Des nageurs dans une bulle. La deuxième édition de l’International Swimming League se déroulera à partir du 16 octobre prochain à Budapest en Hongrie. La crise sanitaire du Covid-19 a largement bousculé les plans de la toute jeune ligue professionnelle de natation, qui envisageait d’étaler sa deuxième saison du mois de septembre au mois de juin. Au lieu de ça, les 320 nageurs des 10 équipes qui participent à cette compétition newlook – qui entend mélanger sport et divertissement – seront tous regroupés à Budapest en Hongrie, dans une bulle sanitaire pendant un mois.

Huis-clos

La phase éliminatoire avec 10 matchs puis les demi-finales avec les huit meilleures équipes seront disputées jusqu’à mi-novembre. Les organisateurs espèrent disputer la finale fin décembre au Japon. La compétition se déroulera à huis clos sans public.

La Hongrie a pourtant, depuis le début du mois de septembre, fermé ses frontières. « Nous avons sécurisé la venue des athlètes, du staff et de la production de l’événement », a assuré Hubert Montcoudiol, le directeur marketing de l’ISL. L’ensemble des participants devront effectuer deux tests PCR avant le départ, puis un à l’arrivée qui, s’il est négatif 48h plus tard, permettra de commencer à s’entraîner. Un test PCR sera ensuite effectué tous les cinq jours.

« On ne peut pas prévoir les astéroïdes »

La caravane de l’ISL occupera un hôtel privatisé où chaque personne logera dans une chambre simple. Interrogé sur l’éventualité d’un test positif au sein de la bulle sanitaire pendant la compétition, Konstantin Grigorishin s’est montré fataliste: « On ne peut pas prévoir tout. Nous sommes confiants sur le fait que la compétition se déroulera à Budapest et nous travaillons dur pour ça. Mais on ne peut pas prévoir les astéroïdes. »

Des nouveautés

Si le format de matchs, qui opposent quatre équipes avec des points distribués sur chaque course, est le même que l’an dernier, plusieurs nouveautés ont été ajoutées. Un classement « ranking » qui mélange hommes et femmes est mis en place, selon un système de points à plusieurs équations. En cas de disqualification, l’entraîneur principal pourra faire appel à la vidéo pour tenter d’infirmer la décision. Un « Jackpot time » permettra, en cas de large victoire d’un nageur, de récupérer tous les points de la course.
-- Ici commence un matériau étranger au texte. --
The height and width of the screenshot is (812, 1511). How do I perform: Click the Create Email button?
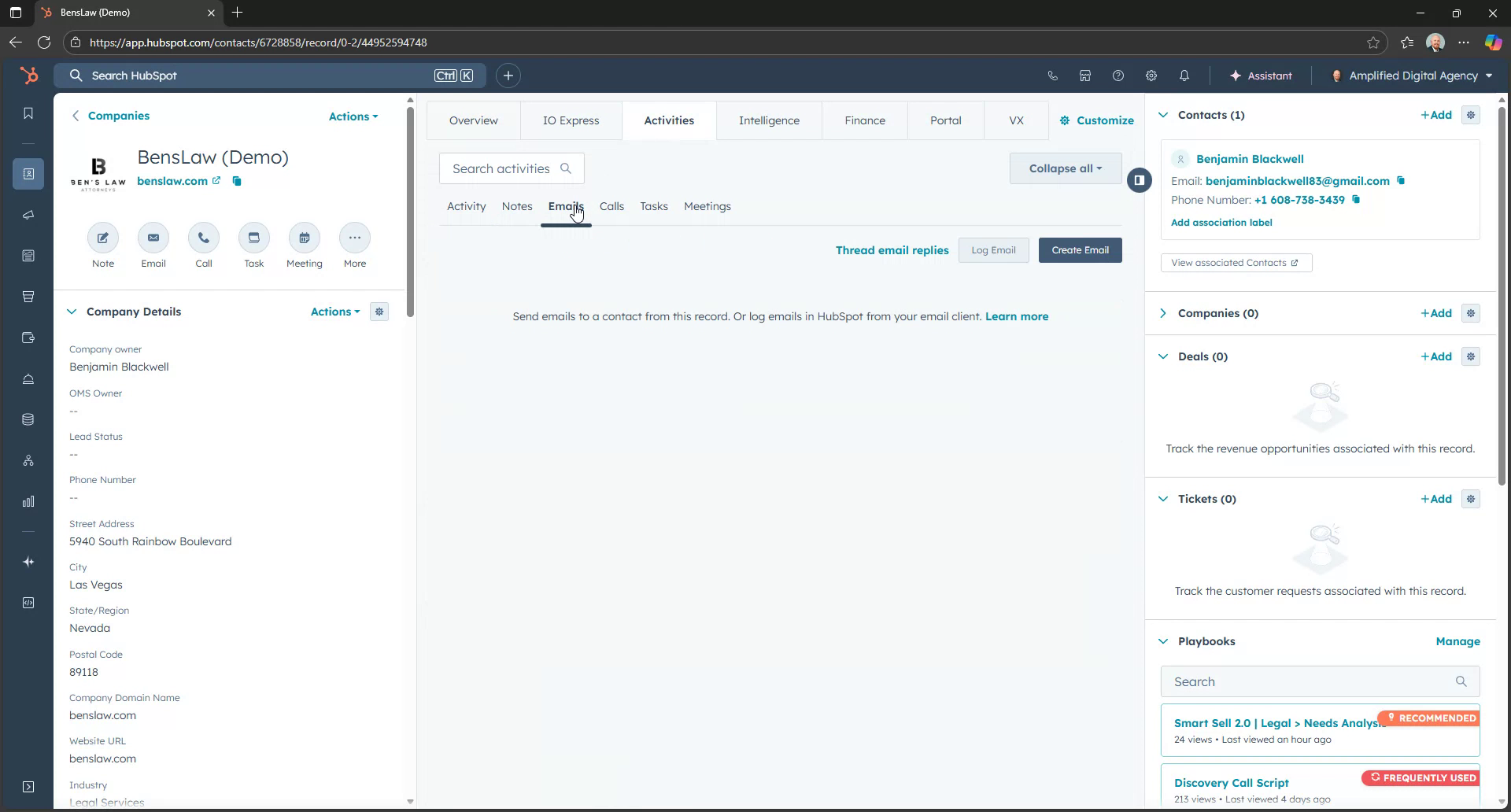point(1079,249)
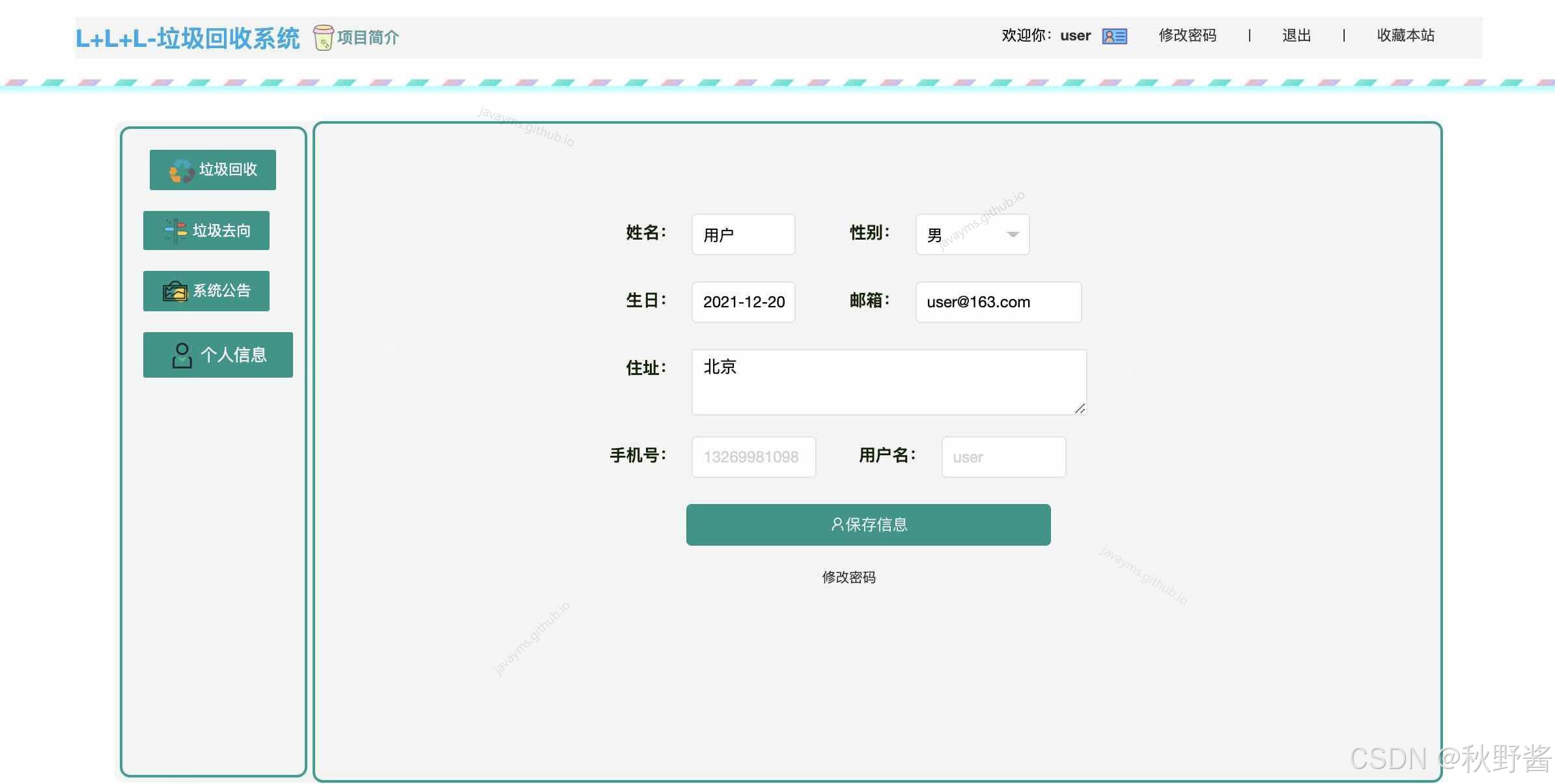
Task: Click the person icon beside 个人信息
Action: click(x=182, y=356)

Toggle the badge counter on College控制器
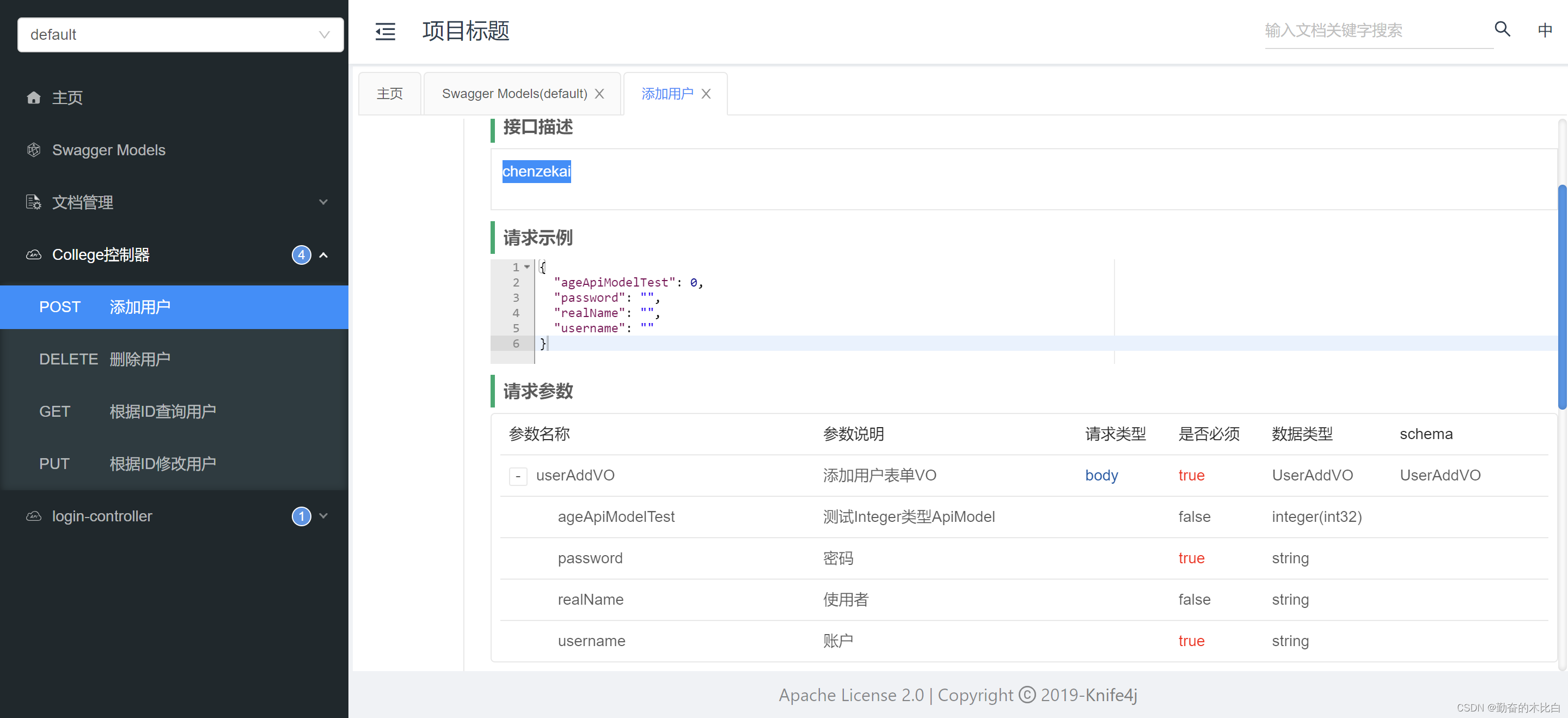[x=301, y=254]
Deux nouvelles équipes font leur apparition sur cette deuxième édition. Une équipe Japonaise, nommée « Tokyo Frog Kings », et une Canadienne, les « Toronto Titans ».

Comme ils l’avaient annoncé en mai dernier pendant la période de confinement quasi mondial, chaque nageur de chaque équipe – soit plus de 300 nageurs – percevra, de septembre à juin, un salaire fixe chaque mois. Le montant annoncé ce mercredi est de 1500 dollars. Le but étant, dans cette période incertaine de crise sanitaire, de permettre aux nageurs d’avoir un revenu fixe et de préparer sereinement l’échéance des Jeux olympiques. 10% des sommes versées par les sponsors de l’ISL seront également reversés aux nageurs cette saison.